Fundraising conferences want the best speakers, the latest and most topical content, real case studies, insightful commentary, sharing results. Right?
If you answered yes to that question then why the hell do we care about whether the person facilitating the session works directly for a charity, or works indirectly for a charity (consultant/agency)?
Quite frankly we shouldn't and we need to stop our obsession with this.
My colleague Sean Triner wrote a piece earlier this week about the same issue. I won't steal his thunder too much, check out what he has to say.
I was speaking to a colleague a little while back who told me about a certain conference that had a mandate to have a certain % of their speakers (in fact almost exclusively) from charities.
This doesn't help anyone. Least of all the delegates. As I mentioned in the first line of this blog, surely we want the best, of everything? If we agree that's the case then it's irrelevant which organization the person at the front of the room is paid by.
Of course consultants have a vested interest in speaking. Noone will deny that. But again, if they present loads of really useful, practical case studies, share results and provide tons of brilliant ideas then that's the point. If they don't, then they don't get invited back. Simple. Same goes for charity folks.

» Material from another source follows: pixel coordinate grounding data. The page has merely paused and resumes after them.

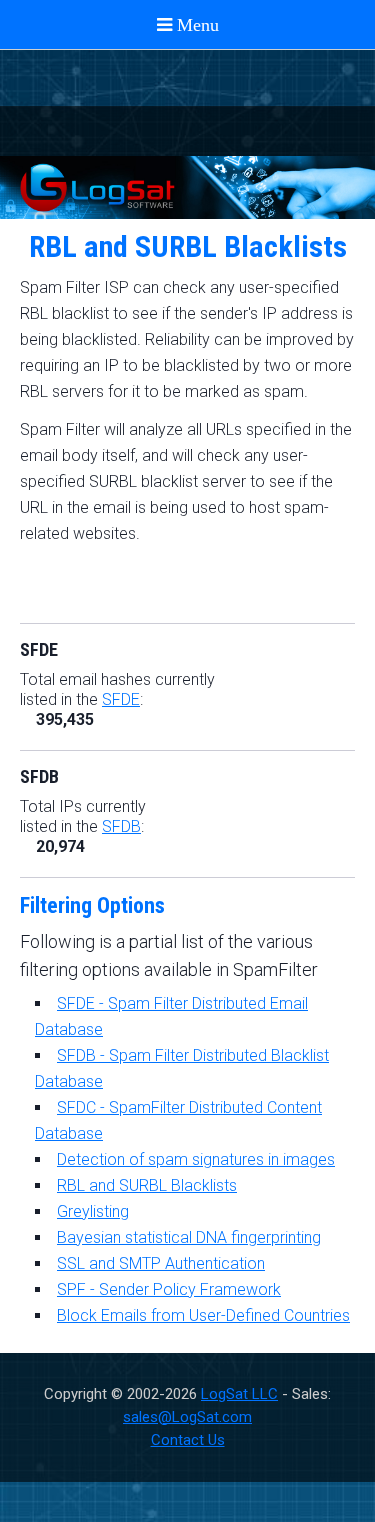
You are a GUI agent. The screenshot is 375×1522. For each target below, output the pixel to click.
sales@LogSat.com (187, 1417)
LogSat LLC (239, 1394)
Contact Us (188, 1440)
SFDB (121, 826)
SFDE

I've been fortunate recently to help out the gang at AFP as part of the education committee for Congress 2010. By the way it's shaping up to be a terrific event.
As part of the education committee we're looking for the best of the best. From locally here in Ontario, throughout Canada and from around the world.
It's not a debate about 'charity v consultant'. Hence why Congress is one the leading fundraising get together's in the world.
Check out Sean's article as he looks in depth at the inherent problems with our obsession with consultants speaking.
But please. Please stop complaining about this. Put your hand up and contribute at conferences and understand the reasons why focusing on the best is more critical than focusing on charity speakers.